[Data entries]

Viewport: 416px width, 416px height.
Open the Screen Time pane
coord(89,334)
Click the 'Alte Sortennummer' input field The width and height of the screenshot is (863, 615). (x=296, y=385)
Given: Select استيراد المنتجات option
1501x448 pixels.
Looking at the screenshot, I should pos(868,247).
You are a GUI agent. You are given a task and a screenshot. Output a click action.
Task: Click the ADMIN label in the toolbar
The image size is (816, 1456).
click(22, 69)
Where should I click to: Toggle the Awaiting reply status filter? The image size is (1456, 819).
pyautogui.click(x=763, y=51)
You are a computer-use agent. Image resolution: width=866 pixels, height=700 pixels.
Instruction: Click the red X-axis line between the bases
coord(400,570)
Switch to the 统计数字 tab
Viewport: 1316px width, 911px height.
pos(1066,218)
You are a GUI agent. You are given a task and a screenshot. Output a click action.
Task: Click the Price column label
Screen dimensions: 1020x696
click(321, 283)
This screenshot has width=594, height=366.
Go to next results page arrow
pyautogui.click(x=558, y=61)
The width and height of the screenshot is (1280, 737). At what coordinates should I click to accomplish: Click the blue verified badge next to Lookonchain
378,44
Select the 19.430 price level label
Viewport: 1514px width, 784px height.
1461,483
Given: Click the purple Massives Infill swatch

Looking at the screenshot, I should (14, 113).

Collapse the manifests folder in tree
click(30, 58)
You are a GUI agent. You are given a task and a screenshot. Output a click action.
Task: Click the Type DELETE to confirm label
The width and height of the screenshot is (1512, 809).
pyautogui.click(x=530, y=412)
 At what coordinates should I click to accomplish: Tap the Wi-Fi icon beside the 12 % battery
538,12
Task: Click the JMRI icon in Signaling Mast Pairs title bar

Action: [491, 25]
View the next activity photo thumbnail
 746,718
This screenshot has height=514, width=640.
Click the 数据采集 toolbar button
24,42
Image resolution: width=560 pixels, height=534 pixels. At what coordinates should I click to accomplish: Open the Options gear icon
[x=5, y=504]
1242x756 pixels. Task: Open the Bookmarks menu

▶ **Prompt**: The entries are to be transcribed exactly, each line in full.

▶ **Finished exercise**:
Viewport: 416px width, 416px height.
Open the Screen Time pane
coord(89,334)
Click the 'Alte Sortennummer' input field The width and height of the screenshot is (863, 615). (x=296, y=385)
Given: Select استيراد المنتجات option
1501x448 pixels.
Looking at the screenshot, I should pos(868,247).
You are a GUI agent. You are given a task and a screenshot. Output a click action.
Task: Click the ADMIN label in the toolbar
The image size is (816, 1456).
click(22, 69)
Where should I click to: Toggle the Awaiting reply status filter? The image size is (1456, 819).
pyautogui.click(x=763, y=51)
You are a computer-use agent. Image resolution: width=866 pixels, height=700 pixels.
Instruction: Click the red X-axis line between the bases
coord(400,570)
Switch to the 统计数字 tab
Viewport: 1316px width, 911px height.
pos(1066,218)
You are a GUI agent. You are given a task and a screenshot. Output a click action.
Task: Click the Price column label
Screen dimensions: 1020x696
click(321, 283)
This screenshot has width=594, height=366.
Go to next results page arrow
pyautogui.click(x=558, y=61)
The width and height of the screenshot is (1280, 737). At what coordinates should I click to accomplish: Click the blue verified badge next to Lookonchain
378,44
Select the 19.430 price level label
Viewport: 1514px width, 784px height.
1461,483
Given: Click the purple Massives Infill swatch

Looking at the screenshot, I should (14, 113).

Collapse the manifests folder in tree
click(30, 58)
You are a GUI agent. You are given a task and a screenshot. Output a click action.
Task: Click the Type DELETE to confirm label
The width and height of the screenshot is (1512, 809).
pyautogui.click(x=530, y=412)
 At what coordinates should I click to accomplish: Tap the Wi-Fi icon beside the 12 % battery
538,12
Task: Click the JMRI icon in Signaling Mast Pairs title bar

Action: [491, 25]
View the next activity photo thumbnail
 746,718
This screenshot has height=514, width=640.
Click the 数据采集 toolbar button
24,42
Image resolution: width=560 pixels, height=534 pixels. At what coordinates should I click to accomplish: Open the Options gear icon
[x=5, y=504]
1242x756 pixels. Task: Open the Bookmarks menu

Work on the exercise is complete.